SH: I have done some opera work. I have sung under Emmanuelle Haim in Opera de Lille and Opera du Rhin. Haim is a French conductor and harpsichordist with a particular interest in early music. I sang in her performance of Purcell’s “Faerie Queene”. Together with ten other singers, I took part in a recording she directed – “Lamentie” - a selection of mostly Monteverdi works.
PH: What do you consider the to be the high points in your career so far?
SH: One of them was soloing in the Three Choirs Festival (UK.) This takes place every August by rotation in the cathedral cities of Gloucester, Hereford and Worcester. I sang in Schumann’s oratorio “Das Paradies und die Peri”, conducted by (the late) Richard Hickocks.
I recently sang the role of the Evangelist in a recording (Naxos) with the Choir of Jesus College, Cambridge of “The Passion of Our Lord According to Saint Mark” (1920), composed by Charles Wood.

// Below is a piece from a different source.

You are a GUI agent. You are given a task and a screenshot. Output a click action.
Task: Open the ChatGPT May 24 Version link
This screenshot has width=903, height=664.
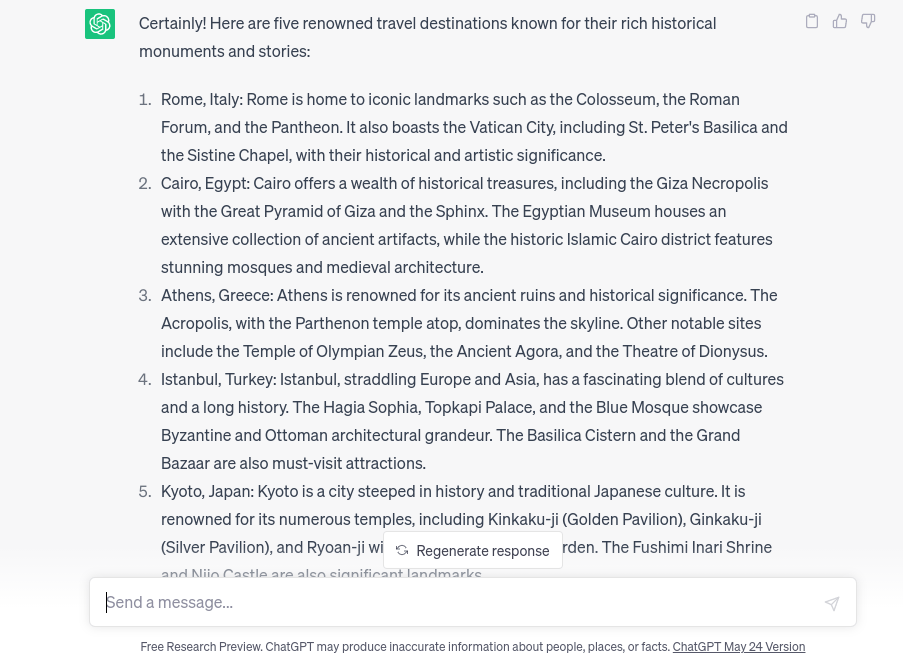(738, 647)

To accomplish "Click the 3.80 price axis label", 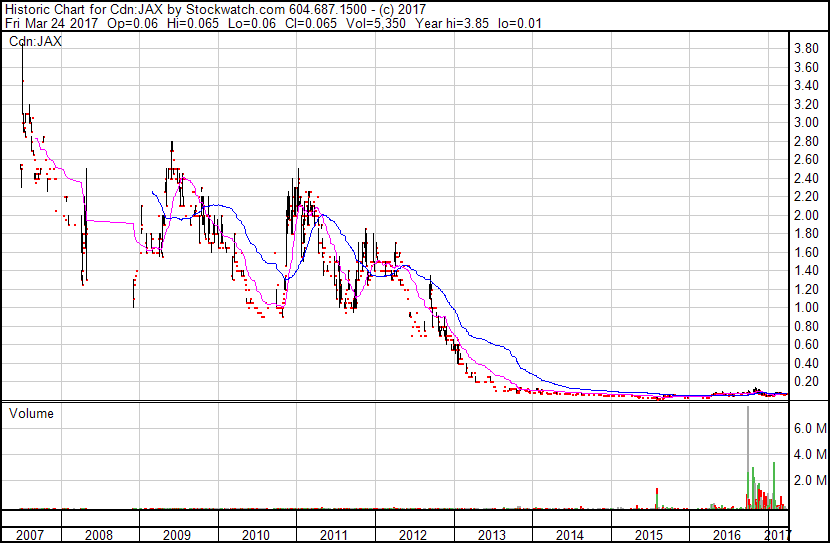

I am a founding member of “La Nuova Musica” – a fairly new ensemble in which we are trying to bring vocal drama back to early music, based on treatises written at the time, the main one being Caccini’s “Le Nuove Musiche” (1602), a word-led approach.
PH: So what is next?
SW: I will appear in the 2009 Three Choirs Festival in a piece by John McCabe (b.1939) called “Songs of the Garden”, a selection of garden- and wildlife poetry set for choir and soloists. Then countertenor Iestyn Davies and I will perform Blow’s “Ode on the Death of Henry Purcell” at a Prom concert in September together with the Academy of Ancient Music.
And, of course, there are the Bach Christmas Oratorio concerts in Israel in December 2009. I have been in Tel Aviv on vacation, but this will be my first performing tour of Israel.
PH: Simon, many thanks for your time. We look forward to welcoming you in Israel.